> Given exercise: Return every one of the following entries word for word, without changing anything.
※
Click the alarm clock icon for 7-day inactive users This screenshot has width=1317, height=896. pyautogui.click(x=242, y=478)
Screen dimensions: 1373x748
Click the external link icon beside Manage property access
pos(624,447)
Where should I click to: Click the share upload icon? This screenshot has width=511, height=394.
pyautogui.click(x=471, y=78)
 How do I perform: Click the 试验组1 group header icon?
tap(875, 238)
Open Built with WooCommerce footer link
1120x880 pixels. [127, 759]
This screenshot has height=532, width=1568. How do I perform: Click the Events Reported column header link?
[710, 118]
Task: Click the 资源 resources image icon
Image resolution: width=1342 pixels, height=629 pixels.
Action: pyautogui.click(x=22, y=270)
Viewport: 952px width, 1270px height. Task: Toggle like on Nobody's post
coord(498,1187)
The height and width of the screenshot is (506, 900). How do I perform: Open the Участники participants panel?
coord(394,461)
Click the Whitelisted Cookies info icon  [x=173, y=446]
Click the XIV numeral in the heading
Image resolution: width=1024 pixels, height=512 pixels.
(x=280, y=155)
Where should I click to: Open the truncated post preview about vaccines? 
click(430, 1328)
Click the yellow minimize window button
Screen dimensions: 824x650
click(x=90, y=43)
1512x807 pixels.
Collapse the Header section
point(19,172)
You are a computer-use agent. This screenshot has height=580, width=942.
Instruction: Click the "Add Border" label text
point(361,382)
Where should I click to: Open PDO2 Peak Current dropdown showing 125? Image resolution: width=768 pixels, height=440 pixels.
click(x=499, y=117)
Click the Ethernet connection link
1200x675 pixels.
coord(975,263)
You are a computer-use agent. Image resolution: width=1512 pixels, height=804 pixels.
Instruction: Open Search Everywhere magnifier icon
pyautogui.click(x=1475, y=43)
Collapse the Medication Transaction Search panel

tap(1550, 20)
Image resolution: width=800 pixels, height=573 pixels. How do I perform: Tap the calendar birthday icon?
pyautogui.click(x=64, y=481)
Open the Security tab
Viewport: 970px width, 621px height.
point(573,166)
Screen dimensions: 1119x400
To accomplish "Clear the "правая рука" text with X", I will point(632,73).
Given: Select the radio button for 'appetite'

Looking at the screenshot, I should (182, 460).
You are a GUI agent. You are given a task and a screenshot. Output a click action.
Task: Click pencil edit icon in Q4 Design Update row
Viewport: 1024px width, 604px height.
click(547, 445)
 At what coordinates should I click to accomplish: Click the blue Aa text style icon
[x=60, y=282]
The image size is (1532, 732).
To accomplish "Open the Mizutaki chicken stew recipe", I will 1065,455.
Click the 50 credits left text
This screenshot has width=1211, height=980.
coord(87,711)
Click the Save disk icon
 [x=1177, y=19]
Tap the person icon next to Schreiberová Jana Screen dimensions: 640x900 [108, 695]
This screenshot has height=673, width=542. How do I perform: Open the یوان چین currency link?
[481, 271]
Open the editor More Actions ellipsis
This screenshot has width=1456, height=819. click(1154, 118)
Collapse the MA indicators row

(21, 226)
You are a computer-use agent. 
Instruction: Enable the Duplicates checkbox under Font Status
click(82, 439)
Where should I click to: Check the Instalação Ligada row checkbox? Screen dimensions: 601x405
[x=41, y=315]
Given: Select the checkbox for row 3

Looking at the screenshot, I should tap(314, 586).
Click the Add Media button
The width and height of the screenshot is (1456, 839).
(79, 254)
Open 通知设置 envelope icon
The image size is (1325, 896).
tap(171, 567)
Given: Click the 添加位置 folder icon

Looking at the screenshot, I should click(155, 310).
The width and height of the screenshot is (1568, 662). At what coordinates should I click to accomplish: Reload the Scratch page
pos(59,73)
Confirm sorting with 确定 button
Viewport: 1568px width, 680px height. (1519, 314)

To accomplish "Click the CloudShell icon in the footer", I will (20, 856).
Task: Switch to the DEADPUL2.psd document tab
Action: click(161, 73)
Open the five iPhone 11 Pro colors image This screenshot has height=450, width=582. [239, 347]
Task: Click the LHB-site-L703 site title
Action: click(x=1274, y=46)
※
> Solution:
Click the alarm clock icon for 7-day inactive users This screenshot has width=1317, height=896. pyautogui.click(x=242, y=478)
Screen dimensions: 1373x748
Click the external link icon beside Manage property access
pos(624,447)
Where should I click to: Click the share upload icon? This screenshot has width=511, height=394.
pyautogui.click(x=471, y=78)
 How do I perform: Click the 试验组1 group header icon?
tap(875, 238)
Open Built with WooCommerce footer link
1120x880 pixels. [127, 759]
This screenshot has height=532, width=1568. How do I perform: Click the Events Reported column header link?
[710, 118]
Task: Click the 资源 resources image icon
Image resolution: width=1342 pixels, height=629 pixels.
Action: pyautogui.click(x=22, y=270)
Viewport: 952px width, 1270px height. Task: Toggle like on Nobody's post
coord(498,1187)
The height and width of the screenshot is (506, 900). How do I perform: Open the Участники participants panel?
coord(394,461)
Click the Whitelisted Cookies info icon  [x=173, y=446]
Click the XIV numeral in the heading
Image resolution: width=1024 pixels, height=512 pixels.
(x=280, y=155)
Where should I click to: Open the truncated post preview about vaccines? 
click(430, 1328)
Click the yellow minimize window button
Screen dimensions: 824x650
click(x=90, y=43)
1512x807 pixels.
Collapse the Header section
point(19,172)
You are a computer-use agent. This screenshot has height=580, width=942.
Instruction: Click the "Add Border" label text
point(361,382)
Where should I click to: Open PDO2 Peak Current dropdown showing 125? Image resolution: width=768 pixels, height=440 pixels.
click(x=499, y=117)
Click the Ethernet connection link
1200x675 pixels.
coord(975,263)
You are a computer-use agent. Image resolution: width=1512 pixels, height=804 pixels.
Instruction: Open Search Everywhere magnifier icon
pyautogui.click(x=1475, y=43)
Collapse the Medication Transaction Search panel

tap(1550, 20)
Image resolution: width=800 pixels, height=573 pixels. How do I perform: Tap the calendar birthday icon?
pyautogui.click(x=64, y=481)
Open the Security tab
Viewport: 970px width, 621px height.
point(573,166)
Screen dimensions: 1119x400
To accomplish "Clear the "правая рука" text with X", I will point(632,73).
Given: Select the radio button for 'appetite'

Looking at the screenshot, I should (182, 460).
You are a GUI agent. You are given a task and a screenshot. Output a click action.
Task: Click pencil edit icon in Q4 Design Update row
Viewport: 1024px width, 604px height.
click(547, 445)
 At what coordinates should I click to accomplish: Click the blue Aa text style icon
[x=60, y=282]
The image size is (1532, 732).
To accomplish "Open the Mizutaki chicken stew recipe", I will 1065,455.
Click the 50 credits left text
This screenshot has width=1211, height=980.
coord(87,711)
Click the Save disk icon
 [x=1177, y=19]
Tap the person icon next to Schreiberová Jana Screen dimensions: 640x900 [108, 695]
This screenshot has height=673, width=542. How do I perform: Open the یوان چین currency link?
[481, 271]
Open the editor More Actions ellipsis
This screenshot has width=1456, height=819. click(1154, 118)
Collapse the MA indicators row

(21, 226)
You are a computer-use agent. 
Instruction: Enable the Duplicates checkbox under Font Status
click(82, 439)
Where should I click to: Check the Instalação Ligada row checkbox? Screen dimensions: 601x405
[x=41, y=315]
Given: Select the checkbox for row 3

Looking at the screenshot, I should tap(314, 586).
Click the Add Media button
The width and height of the screenshot is (1456, 839).
(79, 254)
Open 通知设置 envelope icon
The image size is (1325, 896).
tap(171, 567)
Given: Click the 添加位置 folder icon

Looking at the screenshot, I should click(155, 310).
The width and height of the screenshot is (1568, 662). At what coordinates should I click to accomplish: Reload the Scratch page
pos(59,73)
Confirm sorting with 确定 button
Viewport: 1568px width, 680px height. (1519, 314)

To accomplish "Click the CloudShell icon in the footer", I will (20, 856).
Task: Switch to the DEADPUL2.psd document tab
Action: click(161, 73)
Open the five iPhone 11 Pro colors image This screenshot has height=450, width=582. [239, 347]
Task: Click the LHB-site-L703 site title
Action: click(x=1274, y=46)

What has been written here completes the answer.